• [Task to complete] Go to the line in the entries below that holds "Collapse the admin sidebar menu" and repeat exactly from there through the line that holds "Select Pin to Start option", inclusive.

╭─ Dataset content

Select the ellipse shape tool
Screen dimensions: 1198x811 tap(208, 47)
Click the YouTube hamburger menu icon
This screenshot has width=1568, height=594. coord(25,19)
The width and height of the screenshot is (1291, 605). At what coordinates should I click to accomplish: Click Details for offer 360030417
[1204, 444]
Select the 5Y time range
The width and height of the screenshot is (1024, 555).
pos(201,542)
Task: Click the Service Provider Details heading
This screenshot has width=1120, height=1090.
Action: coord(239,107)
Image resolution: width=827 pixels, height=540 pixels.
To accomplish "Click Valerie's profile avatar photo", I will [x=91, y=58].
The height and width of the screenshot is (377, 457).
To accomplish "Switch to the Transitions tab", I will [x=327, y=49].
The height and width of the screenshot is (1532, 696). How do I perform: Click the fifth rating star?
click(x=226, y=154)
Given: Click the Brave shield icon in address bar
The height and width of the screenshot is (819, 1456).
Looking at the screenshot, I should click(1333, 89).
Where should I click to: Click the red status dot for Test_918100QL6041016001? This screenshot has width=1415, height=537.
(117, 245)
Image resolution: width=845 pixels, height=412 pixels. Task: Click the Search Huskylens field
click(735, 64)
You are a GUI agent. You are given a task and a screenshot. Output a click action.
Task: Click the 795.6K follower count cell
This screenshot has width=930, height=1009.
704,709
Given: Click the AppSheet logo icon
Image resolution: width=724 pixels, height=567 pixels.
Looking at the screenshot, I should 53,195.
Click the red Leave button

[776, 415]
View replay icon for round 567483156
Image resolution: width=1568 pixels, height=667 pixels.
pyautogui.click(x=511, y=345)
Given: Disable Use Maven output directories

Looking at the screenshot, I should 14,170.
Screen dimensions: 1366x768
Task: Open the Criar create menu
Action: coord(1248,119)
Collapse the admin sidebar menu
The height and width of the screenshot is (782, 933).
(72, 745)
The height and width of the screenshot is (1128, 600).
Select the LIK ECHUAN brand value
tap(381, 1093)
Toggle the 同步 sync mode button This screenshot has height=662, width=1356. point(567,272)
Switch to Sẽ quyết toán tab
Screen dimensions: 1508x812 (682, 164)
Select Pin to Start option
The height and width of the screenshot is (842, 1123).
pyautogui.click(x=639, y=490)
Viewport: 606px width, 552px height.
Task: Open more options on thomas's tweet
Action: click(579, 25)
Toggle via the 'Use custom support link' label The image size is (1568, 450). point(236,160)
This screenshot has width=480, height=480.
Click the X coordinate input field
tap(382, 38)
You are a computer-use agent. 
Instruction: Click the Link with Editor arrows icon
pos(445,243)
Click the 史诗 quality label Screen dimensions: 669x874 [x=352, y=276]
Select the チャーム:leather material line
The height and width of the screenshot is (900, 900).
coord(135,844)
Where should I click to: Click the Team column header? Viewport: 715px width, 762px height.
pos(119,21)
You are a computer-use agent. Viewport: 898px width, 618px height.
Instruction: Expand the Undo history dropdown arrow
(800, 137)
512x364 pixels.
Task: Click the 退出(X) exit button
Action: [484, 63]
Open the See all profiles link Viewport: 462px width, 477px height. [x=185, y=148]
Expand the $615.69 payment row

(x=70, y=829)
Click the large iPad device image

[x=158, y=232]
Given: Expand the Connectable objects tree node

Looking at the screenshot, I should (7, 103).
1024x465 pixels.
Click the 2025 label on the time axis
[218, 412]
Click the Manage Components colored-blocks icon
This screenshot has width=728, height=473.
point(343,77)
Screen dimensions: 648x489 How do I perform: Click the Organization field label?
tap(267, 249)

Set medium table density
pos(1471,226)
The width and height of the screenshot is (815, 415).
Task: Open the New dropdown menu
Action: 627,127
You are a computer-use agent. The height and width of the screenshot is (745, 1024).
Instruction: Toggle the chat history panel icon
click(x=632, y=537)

╰─

• [Written response]
Collapse the admin sidebar menu
The height and width of the screenshot is (782, 933).
(72, 745)
The height and width of the screenshot is (1128, 600).
Select the LIK ECHUAN brand value
tap(381, 1093)
Toggle the 同步 sync mode button This screenshot has height=662, width=1356. point(567,272)
Switch to Sẽ quyết toán tab
Screen dimensions: 1508x812 (682, 164)
Select Pin to Start option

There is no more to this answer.